While verification gains don't translate 1-to-1 to reasoning gains, stronger verification directly contributes to better reasoning. As we show in Section 5.5 (Figure 7 right), the accuracy of solutions that invoke self-verification is significantly higher in RISE models than in the baseline. This shows that the learned skill is being used effectively.

Regarding a quantified correlation, we show a positive trend between the two reward types during training in Figure 4. However, the exact correlation is complex and depends on the base model and dataset. The key takeaway is that improved self-verification, enabled by RISE, provides a more reliable mechanism for the model to identify and correct error reasoning paths, leading to overall performance improvements.


W3: Because the verifier learns from on-policy data and shares parameters with the generator, it may overfit to its own solution style. Evaluating on external solutions or holding out a verifier dev set would alleviate this concern.

This is a valid concern. To test for overfitting, we evaluated our RISE-trained verifiers on their ability to judge the correctness of external solutions generated by GPT-4o.

Our results show that RISE models outperform strong, dedicated verifiers like GPT-4o and Math-Shepherd on these external solutions. This indicates that the verifier learned by RISE generalizes well beyond its own generation style and has acquired a robust, non-overfit notion of correctness.

Verifier ModelVerification Acc. on GPT-4o Solutions (Avg.)
RISE-1.5B67.9
RISE-3B74.4
RISE-7B70.7
GPT-4o (Verifier)57.8
Math-Shepherd58.9

W4: The paper does not address cases where the verifier is confidently wrong, or how such failures might compound during training.

This is handled directly by our reward mechanism. As described in Lines 153-163, the verifier receives a reward signal based on whether its predicted score (e.g., correct/incorrect) matches the ground-truth score from the outcome verifier.
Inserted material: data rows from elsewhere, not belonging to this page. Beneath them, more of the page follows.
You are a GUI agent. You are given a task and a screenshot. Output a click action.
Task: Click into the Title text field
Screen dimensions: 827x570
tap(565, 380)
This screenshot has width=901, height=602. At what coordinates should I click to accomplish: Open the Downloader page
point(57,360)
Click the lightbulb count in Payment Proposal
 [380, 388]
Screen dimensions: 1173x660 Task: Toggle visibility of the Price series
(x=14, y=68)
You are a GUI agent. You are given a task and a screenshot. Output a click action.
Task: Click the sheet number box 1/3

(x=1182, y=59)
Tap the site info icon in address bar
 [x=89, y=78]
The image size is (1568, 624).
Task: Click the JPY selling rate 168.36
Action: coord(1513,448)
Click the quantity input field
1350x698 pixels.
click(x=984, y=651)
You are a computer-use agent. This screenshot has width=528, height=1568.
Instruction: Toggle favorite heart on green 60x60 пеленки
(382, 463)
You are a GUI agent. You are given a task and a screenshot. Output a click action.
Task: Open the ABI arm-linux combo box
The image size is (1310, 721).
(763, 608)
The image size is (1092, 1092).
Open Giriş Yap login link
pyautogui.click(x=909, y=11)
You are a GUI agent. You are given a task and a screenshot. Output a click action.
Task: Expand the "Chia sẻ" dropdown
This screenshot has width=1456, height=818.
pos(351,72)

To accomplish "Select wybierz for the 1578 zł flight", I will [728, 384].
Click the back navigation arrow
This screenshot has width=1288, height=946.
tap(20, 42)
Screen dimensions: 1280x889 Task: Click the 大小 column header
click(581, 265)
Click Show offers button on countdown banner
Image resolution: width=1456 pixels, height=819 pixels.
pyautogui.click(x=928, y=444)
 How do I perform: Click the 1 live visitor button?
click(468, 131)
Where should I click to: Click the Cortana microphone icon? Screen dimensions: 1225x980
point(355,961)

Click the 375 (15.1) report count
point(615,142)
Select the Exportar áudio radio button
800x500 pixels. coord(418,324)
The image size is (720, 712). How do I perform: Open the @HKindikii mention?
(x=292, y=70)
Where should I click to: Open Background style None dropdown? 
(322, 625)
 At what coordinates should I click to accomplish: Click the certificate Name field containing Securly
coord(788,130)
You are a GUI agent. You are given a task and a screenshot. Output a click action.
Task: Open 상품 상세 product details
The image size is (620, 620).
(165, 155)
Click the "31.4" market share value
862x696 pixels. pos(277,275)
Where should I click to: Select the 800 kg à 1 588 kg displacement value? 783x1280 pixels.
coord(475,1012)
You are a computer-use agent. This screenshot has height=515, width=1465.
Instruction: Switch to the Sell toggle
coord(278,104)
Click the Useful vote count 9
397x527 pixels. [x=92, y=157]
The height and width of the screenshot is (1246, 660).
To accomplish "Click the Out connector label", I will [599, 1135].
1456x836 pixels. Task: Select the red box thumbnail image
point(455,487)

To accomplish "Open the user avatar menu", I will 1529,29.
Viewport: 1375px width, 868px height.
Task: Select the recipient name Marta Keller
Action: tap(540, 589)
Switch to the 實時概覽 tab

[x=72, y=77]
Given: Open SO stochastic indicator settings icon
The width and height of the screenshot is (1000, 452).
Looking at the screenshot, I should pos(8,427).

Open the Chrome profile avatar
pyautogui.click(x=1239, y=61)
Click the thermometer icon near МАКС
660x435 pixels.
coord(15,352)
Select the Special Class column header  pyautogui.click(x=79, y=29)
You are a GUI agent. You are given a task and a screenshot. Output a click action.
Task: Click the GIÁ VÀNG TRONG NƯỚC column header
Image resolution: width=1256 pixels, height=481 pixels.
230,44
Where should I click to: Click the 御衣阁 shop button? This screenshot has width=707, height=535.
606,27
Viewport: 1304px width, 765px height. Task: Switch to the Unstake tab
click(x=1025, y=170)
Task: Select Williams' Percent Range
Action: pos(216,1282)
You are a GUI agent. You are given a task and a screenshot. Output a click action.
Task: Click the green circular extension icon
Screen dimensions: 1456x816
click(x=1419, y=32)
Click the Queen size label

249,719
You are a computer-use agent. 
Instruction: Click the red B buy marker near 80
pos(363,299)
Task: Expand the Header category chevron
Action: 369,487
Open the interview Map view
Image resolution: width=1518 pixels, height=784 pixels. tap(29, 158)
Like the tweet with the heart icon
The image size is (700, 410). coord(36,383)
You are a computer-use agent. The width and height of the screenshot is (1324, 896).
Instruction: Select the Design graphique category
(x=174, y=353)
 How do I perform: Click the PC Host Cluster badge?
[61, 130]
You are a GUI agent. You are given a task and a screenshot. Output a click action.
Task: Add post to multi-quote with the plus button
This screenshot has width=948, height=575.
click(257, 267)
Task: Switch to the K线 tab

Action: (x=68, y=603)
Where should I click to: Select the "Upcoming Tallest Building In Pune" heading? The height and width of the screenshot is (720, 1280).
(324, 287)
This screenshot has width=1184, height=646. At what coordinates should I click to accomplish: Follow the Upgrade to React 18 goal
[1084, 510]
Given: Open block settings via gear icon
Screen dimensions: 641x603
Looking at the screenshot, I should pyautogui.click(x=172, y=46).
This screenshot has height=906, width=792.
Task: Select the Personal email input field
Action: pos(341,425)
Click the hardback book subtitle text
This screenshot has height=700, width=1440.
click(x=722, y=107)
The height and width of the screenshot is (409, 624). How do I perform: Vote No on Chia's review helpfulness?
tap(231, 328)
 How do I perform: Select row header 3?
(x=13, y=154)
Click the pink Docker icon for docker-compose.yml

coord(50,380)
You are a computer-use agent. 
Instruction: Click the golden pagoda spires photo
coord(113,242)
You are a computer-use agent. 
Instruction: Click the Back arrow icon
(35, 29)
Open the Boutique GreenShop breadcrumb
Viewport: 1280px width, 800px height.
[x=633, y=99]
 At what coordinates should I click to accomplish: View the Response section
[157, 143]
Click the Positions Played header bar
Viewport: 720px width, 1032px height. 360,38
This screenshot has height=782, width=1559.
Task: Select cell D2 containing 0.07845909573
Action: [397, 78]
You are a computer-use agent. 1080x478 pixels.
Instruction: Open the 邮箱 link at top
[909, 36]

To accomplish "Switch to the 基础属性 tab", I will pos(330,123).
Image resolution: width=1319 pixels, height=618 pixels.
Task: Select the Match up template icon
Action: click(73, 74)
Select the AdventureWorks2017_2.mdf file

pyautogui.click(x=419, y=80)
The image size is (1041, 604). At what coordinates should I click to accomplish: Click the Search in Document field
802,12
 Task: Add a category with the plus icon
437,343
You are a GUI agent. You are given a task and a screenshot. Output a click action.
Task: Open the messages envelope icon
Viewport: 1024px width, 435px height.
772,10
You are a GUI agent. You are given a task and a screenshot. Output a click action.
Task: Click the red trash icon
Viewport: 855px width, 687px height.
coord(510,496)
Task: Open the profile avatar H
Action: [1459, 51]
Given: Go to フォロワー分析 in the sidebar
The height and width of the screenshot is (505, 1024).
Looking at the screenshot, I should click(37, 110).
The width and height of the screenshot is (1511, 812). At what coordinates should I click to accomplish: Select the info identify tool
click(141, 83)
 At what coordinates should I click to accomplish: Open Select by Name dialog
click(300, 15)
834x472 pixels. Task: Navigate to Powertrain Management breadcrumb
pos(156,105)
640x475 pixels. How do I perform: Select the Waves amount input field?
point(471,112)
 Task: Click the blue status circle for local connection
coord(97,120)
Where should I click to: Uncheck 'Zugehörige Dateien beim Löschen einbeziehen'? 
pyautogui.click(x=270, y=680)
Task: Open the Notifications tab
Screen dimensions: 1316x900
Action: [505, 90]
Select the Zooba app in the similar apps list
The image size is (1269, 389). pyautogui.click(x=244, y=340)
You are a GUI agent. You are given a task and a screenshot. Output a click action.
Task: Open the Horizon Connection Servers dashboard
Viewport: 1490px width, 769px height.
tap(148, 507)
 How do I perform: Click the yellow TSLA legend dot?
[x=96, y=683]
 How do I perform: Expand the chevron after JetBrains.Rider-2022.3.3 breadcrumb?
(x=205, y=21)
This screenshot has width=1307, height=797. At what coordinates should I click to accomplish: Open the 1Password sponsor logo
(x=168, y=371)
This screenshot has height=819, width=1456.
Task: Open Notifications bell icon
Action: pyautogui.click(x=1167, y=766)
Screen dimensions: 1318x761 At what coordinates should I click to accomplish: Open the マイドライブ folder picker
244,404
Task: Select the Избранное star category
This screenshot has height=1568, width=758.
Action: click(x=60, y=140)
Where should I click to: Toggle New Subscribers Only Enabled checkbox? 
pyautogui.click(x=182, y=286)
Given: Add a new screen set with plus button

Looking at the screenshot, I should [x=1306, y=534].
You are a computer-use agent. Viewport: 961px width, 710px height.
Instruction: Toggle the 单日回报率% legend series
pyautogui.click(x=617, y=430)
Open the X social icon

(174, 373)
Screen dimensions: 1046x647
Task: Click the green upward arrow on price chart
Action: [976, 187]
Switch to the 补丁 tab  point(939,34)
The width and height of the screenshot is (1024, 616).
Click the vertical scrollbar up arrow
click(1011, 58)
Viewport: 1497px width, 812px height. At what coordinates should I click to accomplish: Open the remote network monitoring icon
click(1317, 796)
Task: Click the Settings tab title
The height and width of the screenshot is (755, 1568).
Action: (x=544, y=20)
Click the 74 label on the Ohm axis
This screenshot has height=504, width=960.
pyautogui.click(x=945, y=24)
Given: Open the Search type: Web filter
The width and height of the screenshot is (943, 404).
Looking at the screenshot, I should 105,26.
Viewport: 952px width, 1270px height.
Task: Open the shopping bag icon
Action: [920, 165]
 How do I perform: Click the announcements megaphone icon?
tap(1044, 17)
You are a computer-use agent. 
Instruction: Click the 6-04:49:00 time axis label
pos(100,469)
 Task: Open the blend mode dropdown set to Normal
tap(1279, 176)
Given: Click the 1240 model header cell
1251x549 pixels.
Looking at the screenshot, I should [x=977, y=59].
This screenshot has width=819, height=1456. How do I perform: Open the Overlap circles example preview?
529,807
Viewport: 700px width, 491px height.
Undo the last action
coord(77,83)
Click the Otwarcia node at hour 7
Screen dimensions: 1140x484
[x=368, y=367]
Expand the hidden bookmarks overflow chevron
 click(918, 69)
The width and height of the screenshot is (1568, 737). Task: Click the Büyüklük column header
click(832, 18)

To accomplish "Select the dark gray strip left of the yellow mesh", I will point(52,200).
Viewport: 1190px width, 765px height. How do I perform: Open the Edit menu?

Critically, if the verifier is confidently wrong (e.g., it labels a wrong solution as correct), it receives a negative reward and is penalized. This explicit feedback loop directly discourages overconfident errors and prevents them from compounding during training, forcing the verifier’s prediction to align with the ground-truth outcome.

评论

Thanks for the response, the rebuttal has addressed my concern. I would like to keep my positive score. Hope the detailed discussion will be included in the final version.

评论

Dear Reviewer rqQc,

We are glad that our rebuttal has addressed your concerns. We appreciate your time and valuable feedback throughout this process and will incorporate all the discussed changes and new results into the final version.

评论

Dear Authors and Reviewers,

I would like to thank the authors for providing detailed rebuttal messages. I would also like to thank reviewer KxXf for already engaging in further discussion.

For the other reviewers, I would like to encourage you to carefully read all other reviews and the author responses and engage in an open exchange with the authors. Please post your first response as soon as possible within the discussion time window, so there is time for back and forth discussion with the authors. Ideally, all reviewers will respond to the authors, so that the authors know their rebuttal has been read.

Best regards,
AC

最终决定

This paper proposes RISE, a new online RL framework for LLMs that learns self-verification as an additional verifiable task, together with the original problem-solving. Initially, the reviewers raised some concerns such as the demonstration on diverse tasks (rqQc, RZbs, KxXf) or the fairness due to the cost from verification step (KxXf). During the rebuttal, the authors successfully resolved these concerns as denoted by the reviewer’s replies. Therefore, we would like to suggest accept this work.